## Begin Record extracts

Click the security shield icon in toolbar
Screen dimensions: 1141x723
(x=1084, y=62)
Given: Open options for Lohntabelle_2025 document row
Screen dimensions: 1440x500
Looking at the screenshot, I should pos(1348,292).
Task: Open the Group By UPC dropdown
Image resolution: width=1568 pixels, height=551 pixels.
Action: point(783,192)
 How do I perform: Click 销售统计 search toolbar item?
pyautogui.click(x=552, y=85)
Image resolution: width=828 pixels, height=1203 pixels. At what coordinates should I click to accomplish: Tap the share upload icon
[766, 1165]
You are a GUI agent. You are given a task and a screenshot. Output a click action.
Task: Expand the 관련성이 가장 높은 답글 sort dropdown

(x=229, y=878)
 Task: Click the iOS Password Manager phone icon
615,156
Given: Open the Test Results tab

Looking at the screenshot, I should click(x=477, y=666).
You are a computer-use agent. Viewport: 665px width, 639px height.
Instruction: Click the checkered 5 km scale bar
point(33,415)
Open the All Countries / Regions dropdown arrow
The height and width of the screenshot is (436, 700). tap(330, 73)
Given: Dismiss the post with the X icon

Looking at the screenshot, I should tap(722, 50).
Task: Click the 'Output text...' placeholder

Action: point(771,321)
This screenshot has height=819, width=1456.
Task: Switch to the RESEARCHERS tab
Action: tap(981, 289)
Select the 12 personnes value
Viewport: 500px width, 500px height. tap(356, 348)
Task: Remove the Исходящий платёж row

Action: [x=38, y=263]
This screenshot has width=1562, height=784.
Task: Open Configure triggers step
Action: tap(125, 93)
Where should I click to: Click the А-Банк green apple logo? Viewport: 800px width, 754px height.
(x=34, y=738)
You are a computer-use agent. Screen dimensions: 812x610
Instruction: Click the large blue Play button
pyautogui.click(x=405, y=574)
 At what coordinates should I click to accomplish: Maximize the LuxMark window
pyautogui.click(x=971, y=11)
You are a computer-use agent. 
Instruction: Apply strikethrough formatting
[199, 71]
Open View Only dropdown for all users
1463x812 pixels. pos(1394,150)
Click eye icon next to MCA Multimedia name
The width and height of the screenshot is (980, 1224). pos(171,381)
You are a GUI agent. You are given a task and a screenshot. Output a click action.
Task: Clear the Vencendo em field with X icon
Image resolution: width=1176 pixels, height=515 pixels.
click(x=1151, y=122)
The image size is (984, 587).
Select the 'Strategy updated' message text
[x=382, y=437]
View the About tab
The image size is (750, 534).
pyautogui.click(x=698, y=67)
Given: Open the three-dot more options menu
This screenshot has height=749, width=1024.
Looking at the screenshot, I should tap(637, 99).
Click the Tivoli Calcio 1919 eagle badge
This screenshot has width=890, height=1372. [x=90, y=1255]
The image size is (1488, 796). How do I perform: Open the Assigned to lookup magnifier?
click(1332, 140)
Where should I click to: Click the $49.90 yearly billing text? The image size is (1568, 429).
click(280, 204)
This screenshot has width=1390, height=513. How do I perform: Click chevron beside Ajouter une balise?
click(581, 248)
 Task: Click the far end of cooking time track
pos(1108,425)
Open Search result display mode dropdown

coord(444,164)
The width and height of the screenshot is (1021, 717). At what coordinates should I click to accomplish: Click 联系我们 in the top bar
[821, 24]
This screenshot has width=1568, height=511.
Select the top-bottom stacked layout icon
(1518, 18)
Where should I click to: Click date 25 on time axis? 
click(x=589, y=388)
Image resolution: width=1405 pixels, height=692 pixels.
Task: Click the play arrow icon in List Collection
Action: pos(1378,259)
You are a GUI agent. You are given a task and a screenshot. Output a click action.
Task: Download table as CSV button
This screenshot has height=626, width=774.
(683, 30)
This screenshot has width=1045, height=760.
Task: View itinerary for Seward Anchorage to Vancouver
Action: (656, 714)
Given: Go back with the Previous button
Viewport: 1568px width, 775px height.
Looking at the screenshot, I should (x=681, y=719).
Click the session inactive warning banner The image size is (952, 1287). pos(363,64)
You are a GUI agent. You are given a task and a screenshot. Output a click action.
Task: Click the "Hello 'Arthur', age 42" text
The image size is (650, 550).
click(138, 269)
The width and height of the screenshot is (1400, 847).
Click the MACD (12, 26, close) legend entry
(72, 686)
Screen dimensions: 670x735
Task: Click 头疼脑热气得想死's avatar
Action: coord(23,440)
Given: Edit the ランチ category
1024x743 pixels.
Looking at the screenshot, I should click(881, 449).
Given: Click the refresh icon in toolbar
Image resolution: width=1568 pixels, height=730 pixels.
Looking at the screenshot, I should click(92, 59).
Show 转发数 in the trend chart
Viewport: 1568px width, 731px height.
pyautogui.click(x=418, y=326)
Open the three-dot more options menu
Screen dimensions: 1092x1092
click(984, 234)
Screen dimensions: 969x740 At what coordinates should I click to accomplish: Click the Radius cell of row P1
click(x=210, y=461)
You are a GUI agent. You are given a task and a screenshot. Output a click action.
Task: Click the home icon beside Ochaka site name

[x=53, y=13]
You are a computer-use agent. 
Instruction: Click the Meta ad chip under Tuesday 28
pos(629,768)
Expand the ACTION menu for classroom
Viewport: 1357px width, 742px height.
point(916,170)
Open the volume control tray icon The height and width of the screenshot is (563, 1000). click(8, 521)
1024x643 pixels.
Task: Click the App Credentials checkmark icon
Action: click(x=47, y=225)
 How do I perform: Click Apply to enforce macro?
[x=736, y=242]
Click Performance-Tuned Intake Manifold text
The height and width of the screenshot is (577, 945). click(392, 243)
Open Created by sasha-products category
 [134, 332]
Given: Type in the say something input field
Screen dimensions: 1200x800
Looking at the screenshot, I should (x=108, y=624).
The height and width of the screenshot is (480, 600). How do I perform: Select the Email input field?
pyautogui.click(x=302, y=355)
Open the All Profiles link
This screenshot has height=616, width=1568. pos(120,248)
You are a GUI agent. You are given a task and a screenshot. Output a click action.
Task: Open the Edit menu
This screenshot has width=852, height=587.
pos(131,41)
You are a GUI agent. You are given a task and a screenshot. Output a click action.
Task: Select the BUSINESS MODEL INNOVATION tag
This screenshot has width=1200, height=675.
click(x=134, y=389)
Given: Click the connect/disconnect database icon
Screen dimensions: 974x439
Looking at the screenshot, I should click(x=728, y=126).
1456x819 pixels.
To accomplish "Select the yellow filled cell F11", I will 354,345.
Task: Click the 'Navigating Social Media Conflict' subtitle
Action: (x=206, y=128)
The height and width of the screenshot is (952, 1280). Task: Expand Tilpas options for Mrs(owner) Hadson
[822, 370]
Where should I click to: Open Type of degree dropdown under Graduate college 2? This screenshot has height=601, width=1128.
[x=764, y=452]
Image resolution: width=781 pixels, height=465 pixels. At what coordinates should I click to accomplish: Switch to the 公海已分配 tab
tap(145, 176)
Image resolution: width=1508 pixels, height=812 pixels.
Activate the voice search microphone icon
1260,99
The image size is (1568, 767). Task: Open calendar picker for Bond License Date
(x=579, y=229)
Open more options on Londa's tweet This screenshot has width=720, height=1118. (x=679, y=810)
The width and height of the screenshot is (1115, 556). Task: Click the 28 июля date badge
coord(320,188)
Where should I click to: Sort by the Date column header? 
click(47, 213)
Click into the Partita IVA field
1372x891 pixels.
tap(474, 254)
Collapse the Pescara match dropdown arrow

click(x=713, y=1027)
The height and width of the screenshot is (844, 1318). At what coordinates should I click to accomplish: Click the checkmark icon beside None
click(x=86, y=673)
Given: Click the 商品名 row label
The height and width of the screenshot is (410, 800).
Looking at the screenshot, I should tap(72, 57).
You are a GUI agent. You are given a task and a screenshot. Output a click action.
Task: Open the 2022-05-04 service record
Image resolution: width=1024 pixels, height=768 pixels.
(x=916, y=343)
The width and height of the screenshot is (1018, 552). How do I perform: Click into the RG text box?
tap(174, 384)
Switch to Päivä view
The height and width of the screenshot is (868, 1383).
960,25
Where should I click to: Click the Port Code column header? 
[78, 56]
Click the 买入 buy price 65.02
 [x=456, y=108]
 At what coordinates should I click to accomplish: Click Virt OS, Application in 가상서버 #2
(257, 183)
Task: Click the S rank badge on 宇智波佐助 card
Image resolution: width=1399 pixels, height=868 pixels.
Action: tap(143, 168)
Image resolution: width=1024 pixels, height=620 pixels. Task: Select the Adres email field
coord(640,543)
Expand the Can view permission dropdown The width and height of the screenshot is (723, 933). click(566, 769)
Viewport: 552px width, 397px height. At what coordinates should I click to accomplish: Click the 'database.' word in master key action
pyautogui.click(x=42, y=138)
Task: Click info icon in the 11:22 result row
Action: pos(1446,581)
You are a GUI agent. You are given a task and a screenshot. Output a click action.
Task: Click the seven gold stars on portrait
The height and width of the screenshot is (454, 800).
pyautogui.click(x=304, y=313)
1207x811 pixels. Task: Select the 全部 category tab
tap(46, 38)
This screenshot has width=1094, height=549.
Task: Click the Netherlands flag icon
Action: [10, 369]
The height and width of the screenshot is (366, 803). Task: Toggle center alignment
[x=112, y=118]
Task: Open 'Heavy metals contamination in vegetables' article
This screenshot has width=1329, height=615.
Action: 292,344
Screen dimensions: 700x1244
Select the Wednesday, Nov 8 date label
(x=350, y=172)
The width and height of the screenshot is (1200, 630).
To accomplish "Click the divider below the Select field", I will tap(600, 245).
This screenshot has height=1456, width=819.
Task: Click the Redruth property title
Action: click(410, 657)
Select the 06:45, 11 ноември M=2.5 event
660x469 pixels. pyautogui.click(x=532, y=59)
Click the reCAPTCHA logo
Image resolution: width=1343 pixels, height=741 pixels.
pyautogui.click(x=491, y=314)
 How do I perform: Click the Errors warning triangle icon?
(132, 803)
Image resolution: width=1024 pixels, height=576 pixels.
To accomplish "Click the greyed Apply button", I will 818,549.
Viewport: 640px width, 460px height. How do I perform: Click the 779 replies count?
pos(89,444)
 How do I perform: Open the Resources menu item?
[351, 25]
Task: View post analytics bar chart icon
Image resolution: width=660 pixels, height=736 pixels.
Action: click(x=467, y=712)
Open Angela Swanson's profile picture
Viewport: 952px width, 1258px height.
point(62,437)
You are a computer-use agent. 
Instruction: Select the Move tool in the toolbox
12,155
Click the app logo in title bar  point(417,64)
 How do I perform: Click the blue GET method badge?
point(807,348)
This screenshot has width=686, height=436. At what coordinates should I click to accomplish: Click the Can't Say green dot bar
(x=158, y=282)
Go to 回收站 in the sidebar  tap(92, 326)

## End Record extracts

Stated task
Filter the lines above, keeping only those that contain the word "logo", and copy each of them out.

Task answer
Where should I click to: Click the А-Банк green apple logo? Viewport: 800px width, 754px height.
Click the reCAPTCHA logo
Click the app logo in title bar  point(417,64)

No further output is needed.